His message found an audience. Roosevelt swept the Republican primaries. If the people had been in charge of choosing the Republican candidate, T.R. would almost certainly have been the nominee. But the 1912 nomination campaign was the first in American history to feature primaries at all, and only a few states used them to allow actual voters to have a say in determining each party's nominee. The bulk of the delegates who would actually select the presidential candidate were still chosen the old fashioned way: through machine-controlled caucuses and shady backroom deals. Taft exploited his entrenched position within the party (and many party bosses' horror at Roosevelt's maverick views) to secure his own renomination. William Howard Taft, not Teddy Roosevelt, was the Republican nominee for president in 1912.
T.R. refused to be stopped. He just left the party and kept campaigning. It's worth remembering that, in 1912, the idea of creating a third party wasn't that far-fetched. The Republicans, the dominant party throughout the Gilded Age, were less than sixty years old. Their founding as a radical third-party back in 1856 was still in living memory for many political veterans. Besides, T.R. realized that his reform agenda had widespread popular support, but neither the Democrats nor the Republicans really seemed interested in pursuing it. The night that Taft engineered his renomination, Roosevelt and his supporters met in a nearby hall, pledging themselves to found a new party to continue the fight for reform.
The Progressive Party, also known as the Bull Moose Party, was the most radical major party the United States had ever seen. It advocated for women's rights and called for universal suffrage. It demanded a fair minimum wage, and asked for old age insurance. In its policy proposals, it laid out what would eventually become the modern welfare state. At the party's convention that August, Jane Addams, the famed founder of Hull House, delivered T.R.'s seconding speech. Bull Moose supporters hailed from all walks of life—immigrants and elites, western ranchers and eastern city-dwellers. It wasn't surprising that someone tried to assassinate Roosevelt while he campaigned in Milwaukee. The kind of reform he was proposing made a lot of powerful people very uncomfortable.
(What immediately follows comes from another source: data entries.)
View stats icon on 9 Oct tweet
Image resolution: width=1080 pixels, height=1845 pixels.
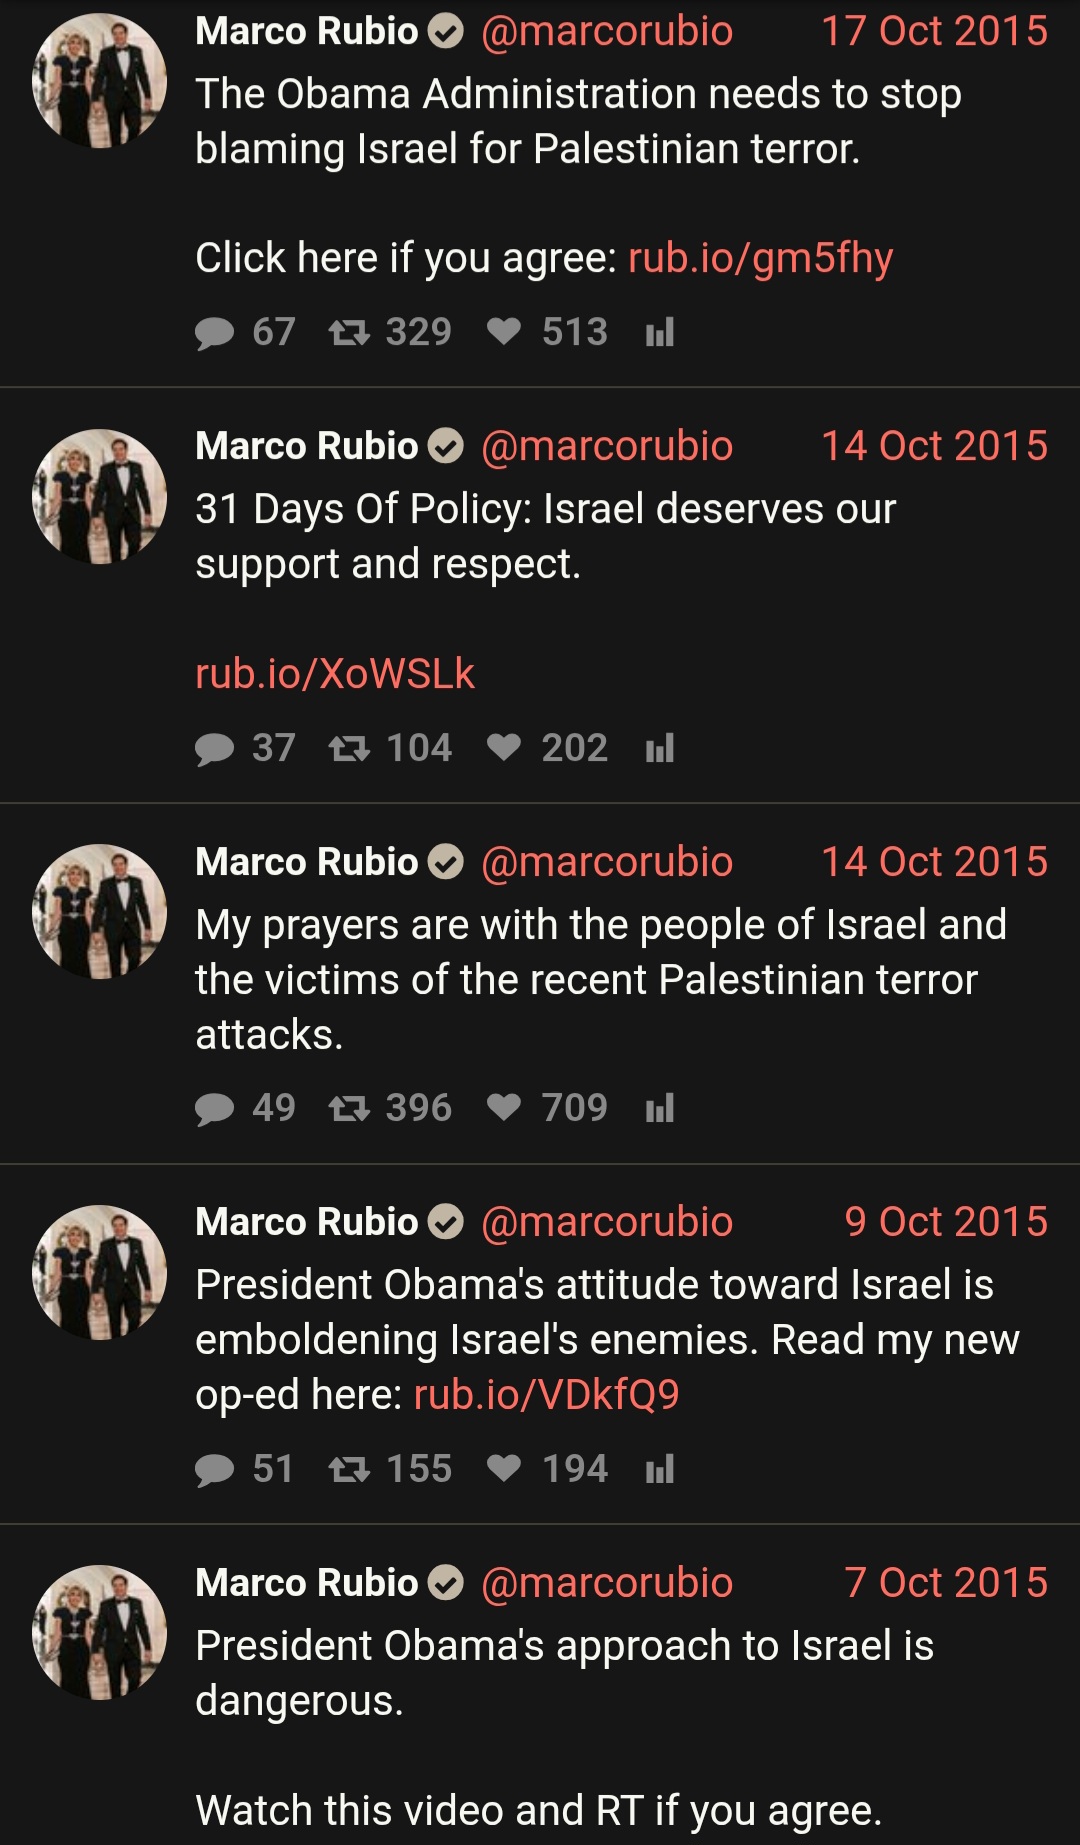pos(660,1469)
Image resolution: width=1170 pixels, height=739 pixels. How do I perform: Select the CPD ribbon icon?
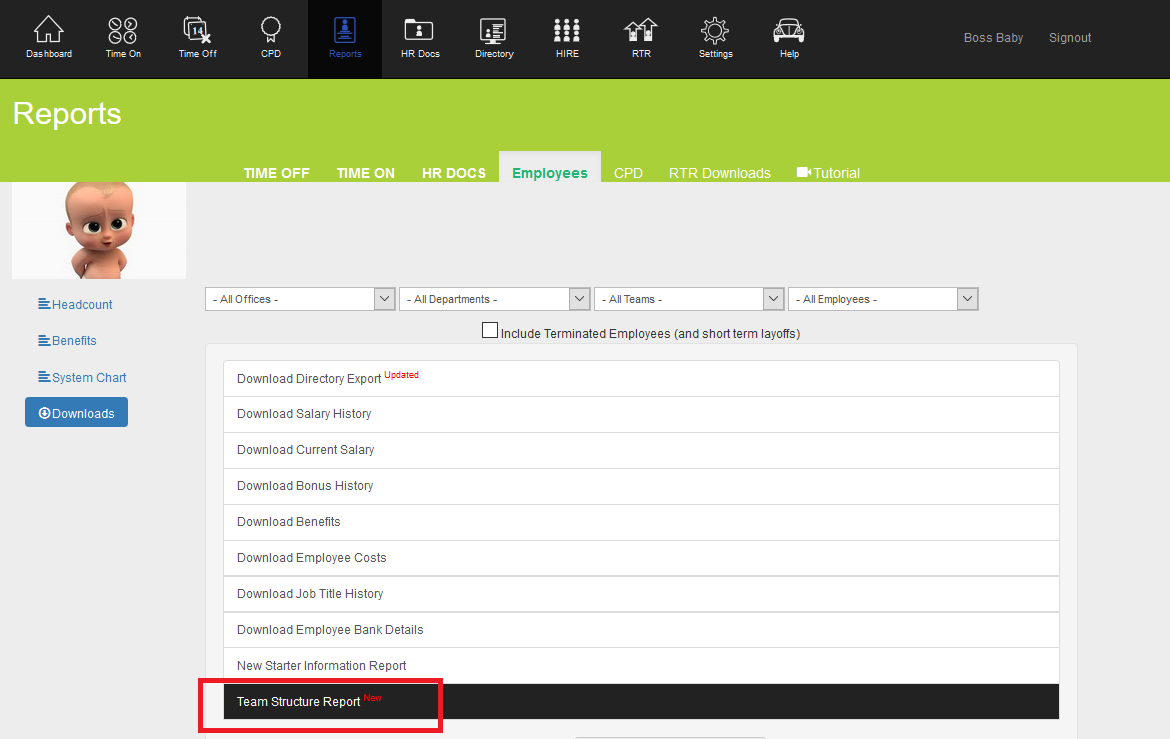point(271,31)
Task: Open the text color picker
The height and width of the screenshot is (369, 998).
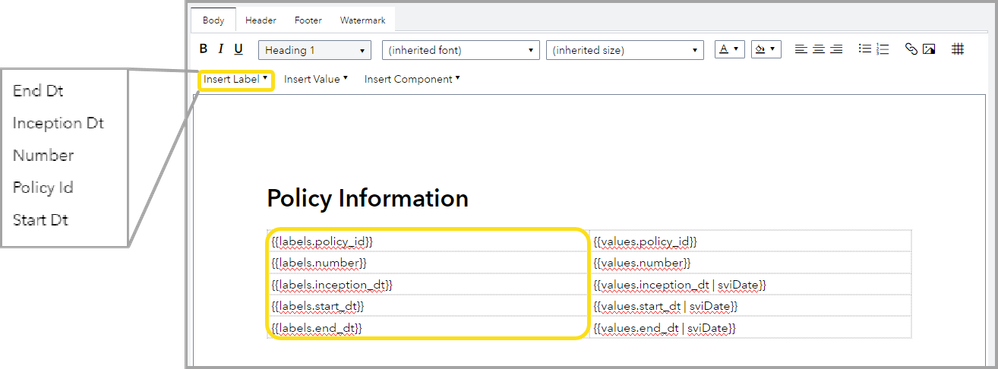Action: click(x=730, y=50)
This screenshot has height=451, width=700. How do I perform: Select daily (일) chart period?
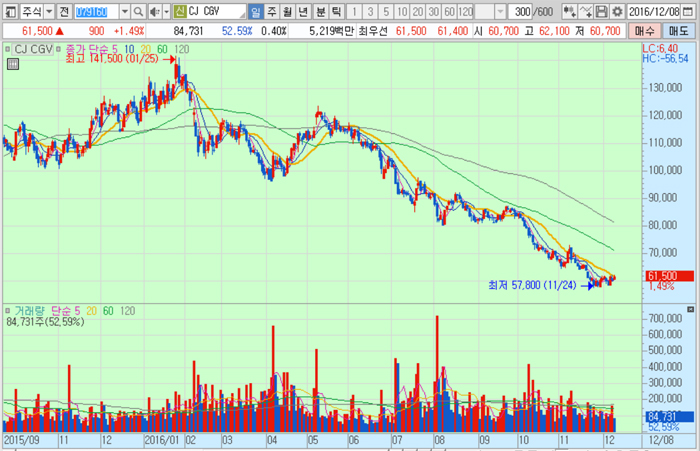pos(256,12)
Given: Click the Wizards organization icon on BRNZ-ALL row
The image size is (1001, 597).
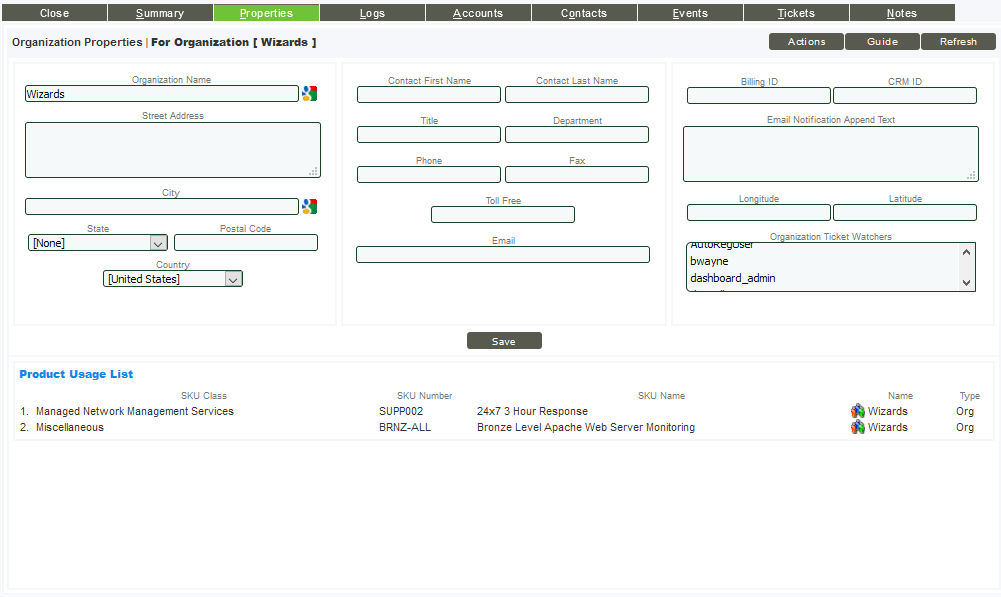Looking at the screenshot, I should (x=858, y=427).
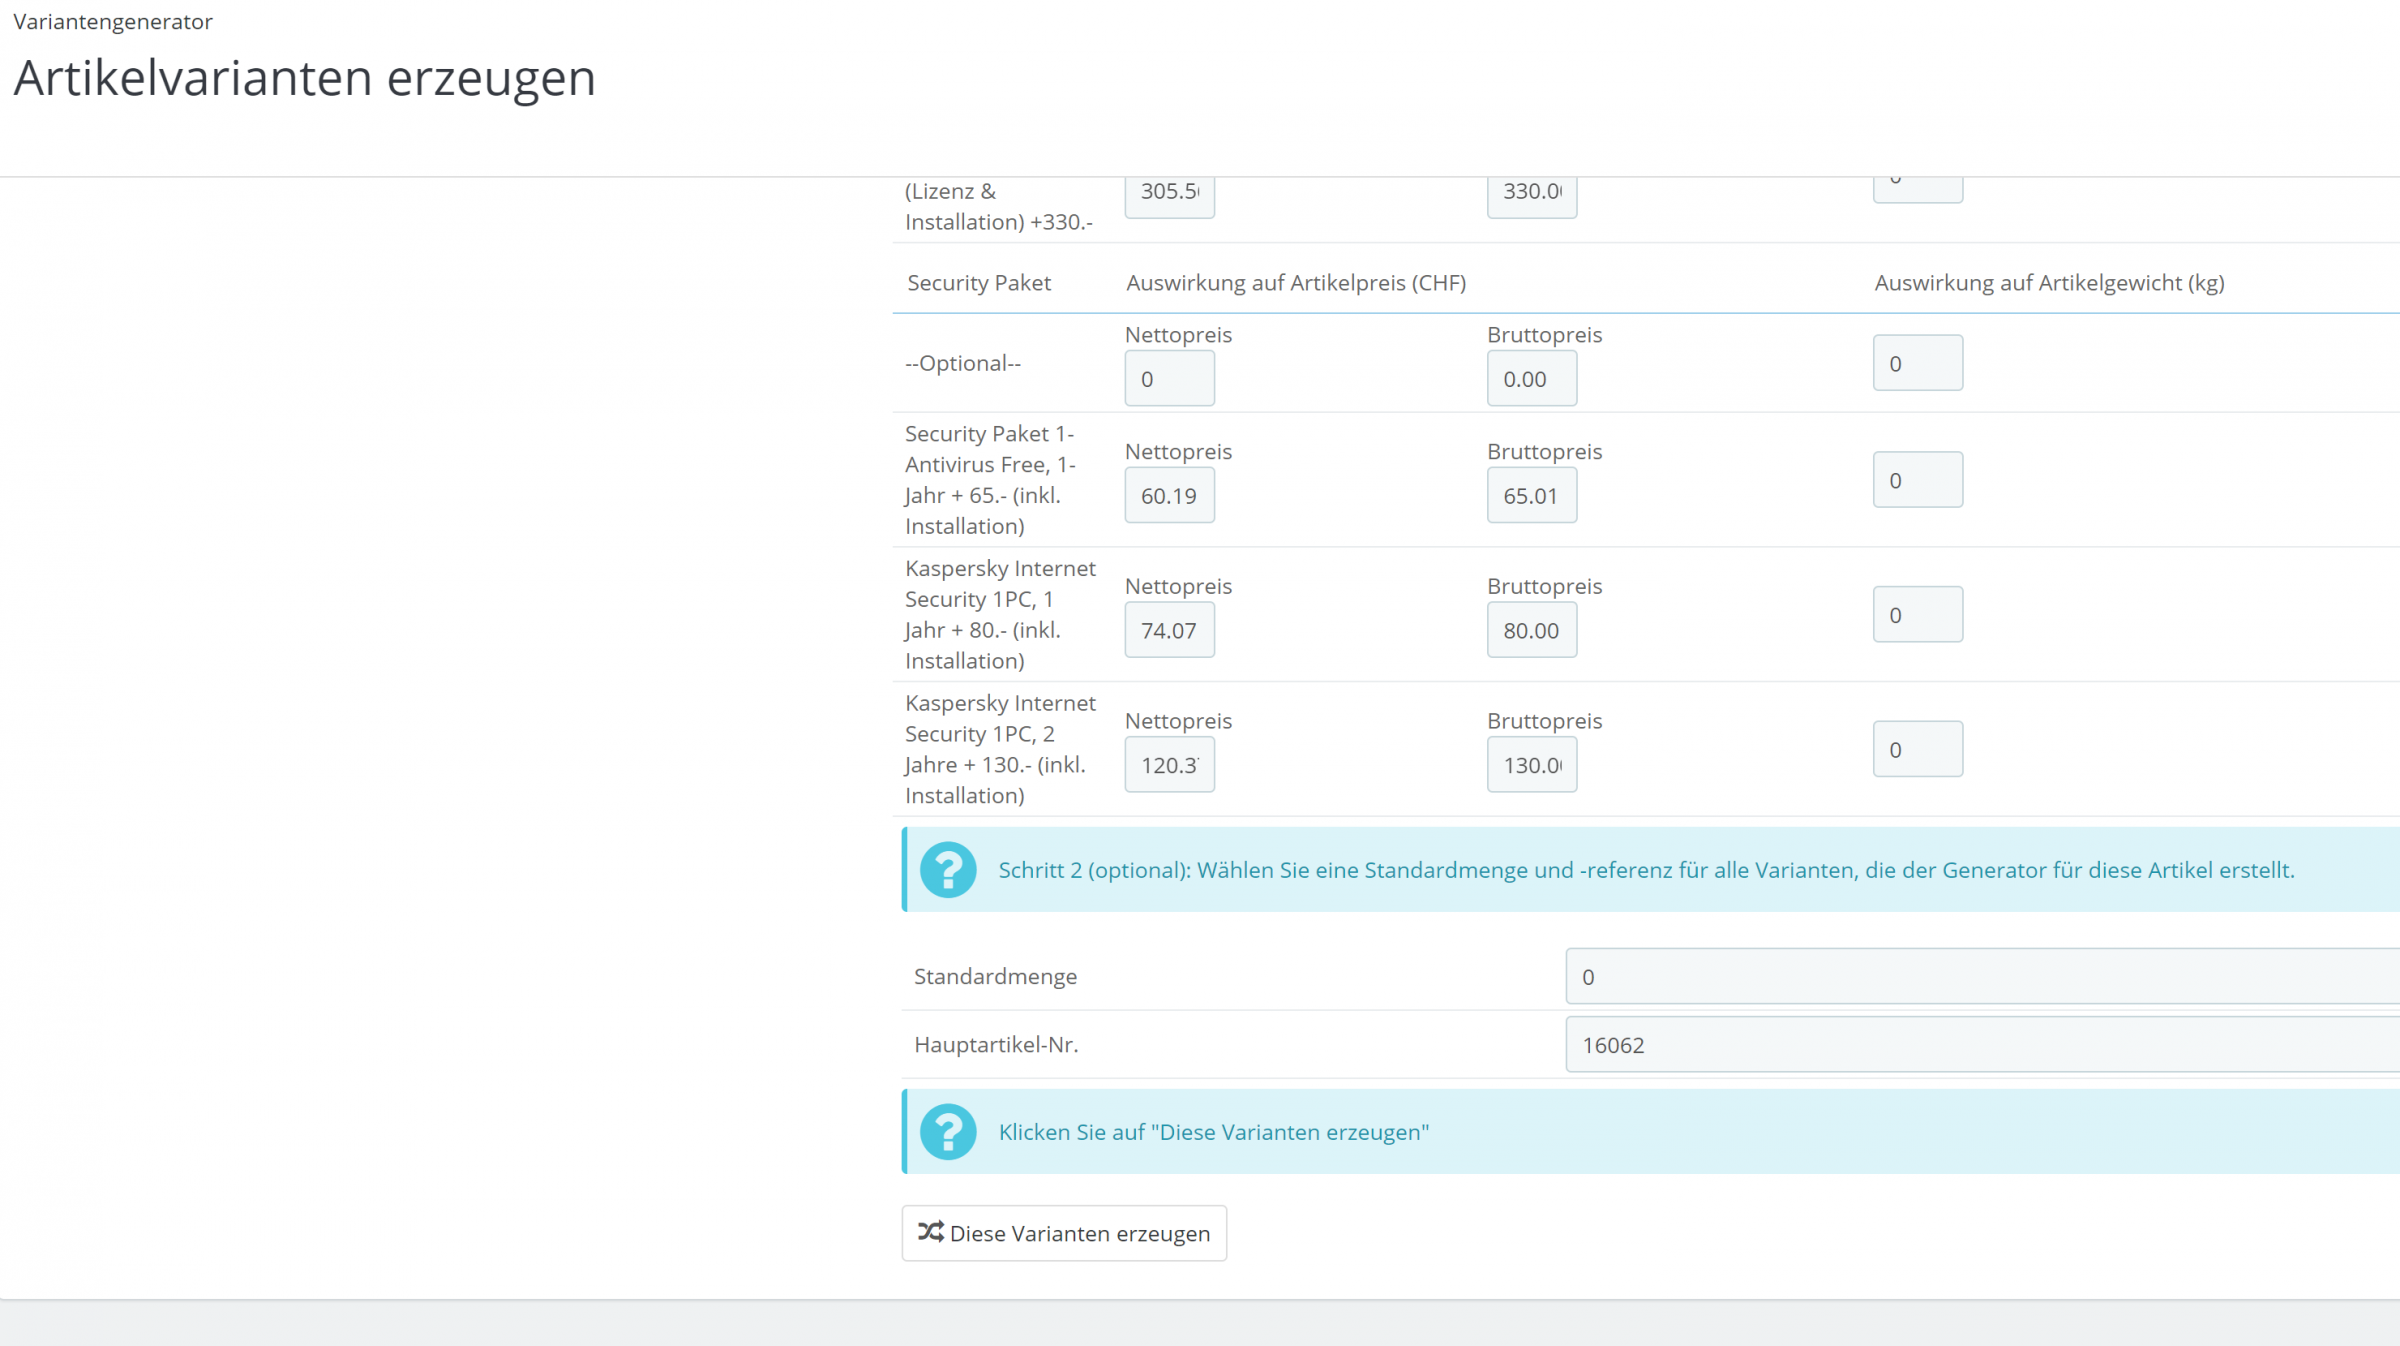The height and width of the screenshot is (1346, 2400).
Task: Click Bruttopreis field showing 330.0
Action: pyautogui.click(x=1531, y=195)
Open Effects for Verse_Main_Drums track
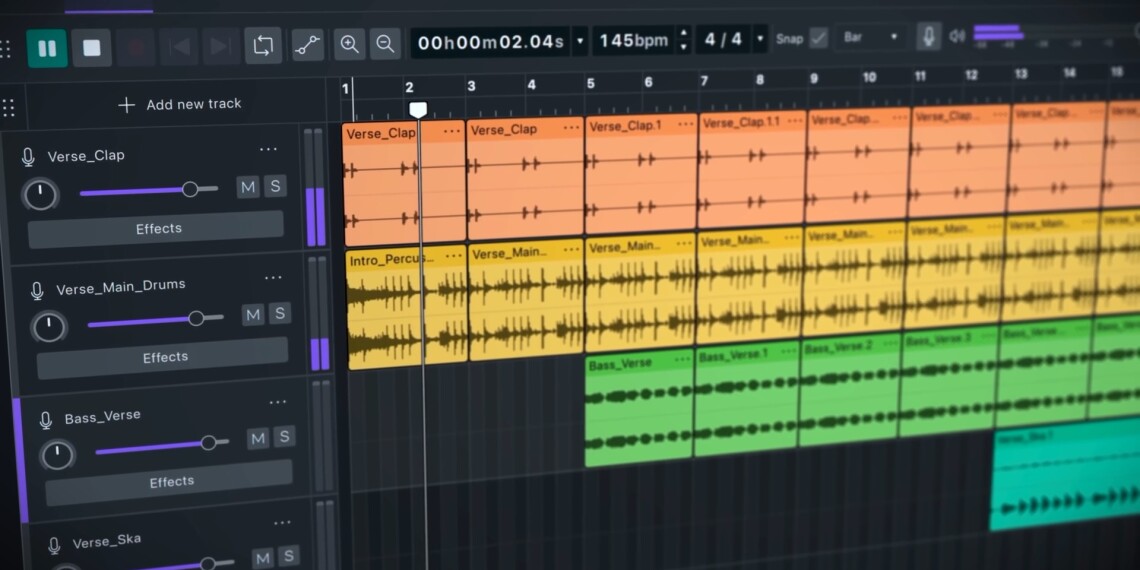The height and width of the screenshot is (570, 1140). 164,357
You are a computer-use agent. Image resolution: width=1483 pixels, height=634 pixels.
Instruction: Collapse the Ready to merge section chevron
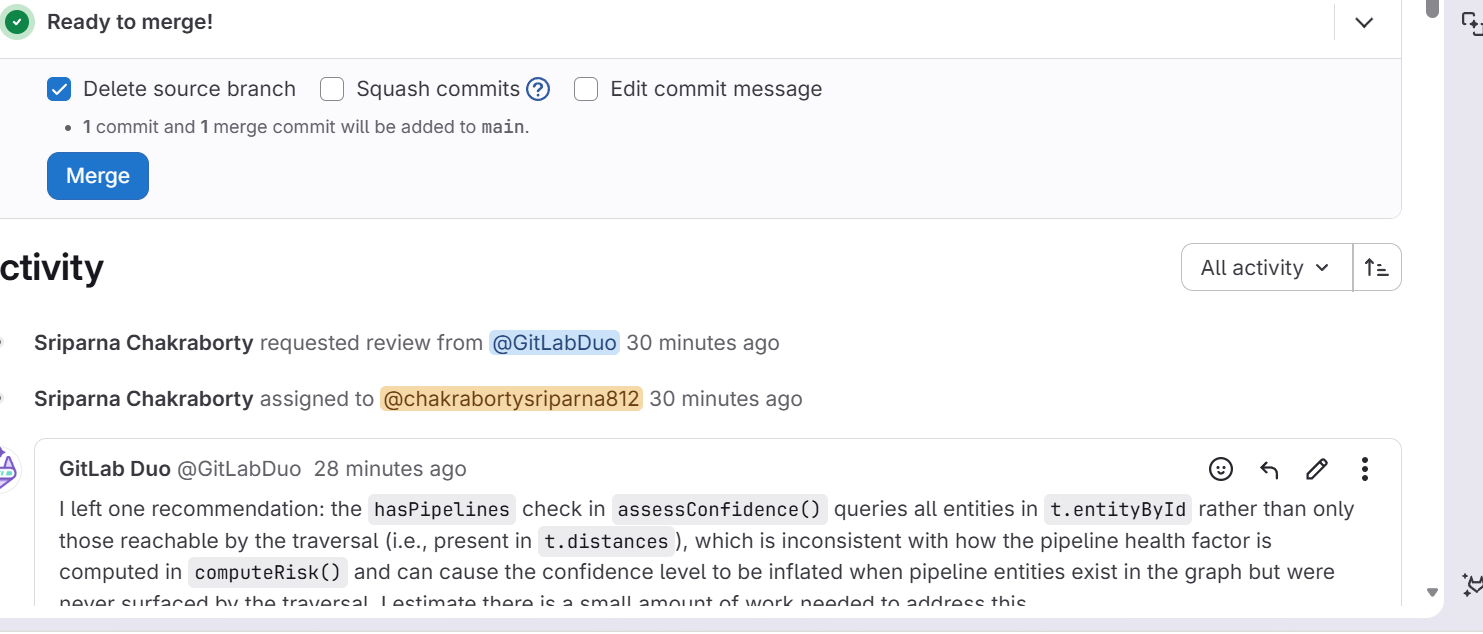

Roosevelt's candidacy was a long shot, despite his popular support. The Democrats nominated Woodrow Wilson, a progressive governor and former Princeton University president, who appealed to many of T.R.'s more moderate backers. The Republican machine worked overtime to keep Taft in contention, even though their candidate lacked T.R.'s star power or Wilson's message. When the election results came in on 5 November 1912, Wilson claimed the presidency with a majority of the electoral vote and a plurality of the popular vote. A disheartened Roosevelt came in second. (Taft, for what it's worth, only carried Utah and Vermont.) Election night did what the assassin's bullet couldn't: it stopped the Bull Moose cold in his tracks.